= Page extract =
From The City of Salem
The City of Salem and the Peabody Essex Museum (PEM) announce that the Museum’s historic Samuel Pickman House will be utilized by the City as a new Charter Street Cemetery Welcome Center when the cemetery reopens to the public. The cemetery is tentatively scheduled to reopen to the public on May 1st, subject to approval by the Salem Cemetery Commission. The reopening follows an extensive landscape renovation project that includes restoration of the cemetery’s cast iron fencing, wall stabilization, and the installation of a new pathway system, landscape material, benches, and perimeter lighting.
Charter Street Cemetery is Salem’s oldest burial ground. It was established in 1637 and contains one of the region’s finest collections of gravestone carvings. The Pickman House is one of Salem’s oldest surviving structures, dating from 1665. In 1964, Historic Salem Inc. purchased the property to carry out preservation work on it – an effort that was completed by a private owner in the late 1960s and 1970s. In 1983, PEM purchased the house to conserve it more completely.
The new Welcome Center will enable the City to monitor the occupancy of the historic burial ground, provide consistent surveillance of stones and walkways, and secure the grounds at closing. Having this Center and trained staff on site will also foster a deeper historical understanding of the space. It will provide an opportunity to share interpretation of the particulars of a 17th-century cemetery, the evolution of stone carving, the historic preservation process, as well as more meaningful insight regarding the individuals interred there. The Center will also provide an opportunity to interpret the historical significance of the Pickman House, the Witch Trials Memorial, as well as the surrounding area.

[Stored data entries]
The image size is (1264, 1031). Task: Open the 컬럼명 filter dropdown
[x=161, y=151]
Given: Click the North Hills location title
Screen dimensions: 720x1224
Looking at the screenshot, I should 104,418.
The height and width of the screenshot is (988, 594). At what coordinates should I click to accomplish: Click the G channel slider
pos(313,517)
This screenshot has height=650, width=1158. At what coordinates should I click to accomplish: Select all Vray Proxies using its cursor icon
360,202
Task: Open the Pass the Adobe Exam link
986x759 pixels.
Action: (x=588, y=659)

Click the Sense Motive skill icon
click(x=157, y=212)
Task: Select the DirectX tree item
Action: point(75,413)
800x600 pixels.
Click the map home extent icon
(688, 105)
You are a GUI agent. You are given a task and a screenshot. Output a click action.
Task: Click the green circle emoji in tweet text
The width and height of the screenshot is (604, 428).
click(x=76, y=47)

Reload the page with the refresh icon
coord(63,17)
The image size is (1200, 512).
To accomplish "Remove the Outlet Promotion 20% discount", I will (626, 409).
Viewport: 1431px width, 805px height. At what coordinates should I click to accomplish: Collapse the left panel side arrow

= Task requirements =
#1 According to the Charter Street Cemetery announcement, in what year did the Peabody Essex Museum purchase the Pickman House?
#2 Reproduce everything in the Charter Street Cemetery announcement from "The new Welcome" down to "the surrounding area.".

= Expected responses =
#1 1983

#2
The new Welcome Center will enable the City to monitor the occupancy of the historic burial ground, provide consistent surveillance of stones and walkways, and secure the grounds at closing. Having this Center and trained staff on site will also foster a deeper historical understanding of the space. It will provide an opportunity to share interpretation of the particulars of a 17th-century cemetery, the evolution of stone carving, the historic preservation process, as well as more meaningful insight regarding the individuals interred there. The Center will also provide an opportunity to interpret the historical significance of the Pickman House, the Witch Trials Memorial, as well as the surrounding area.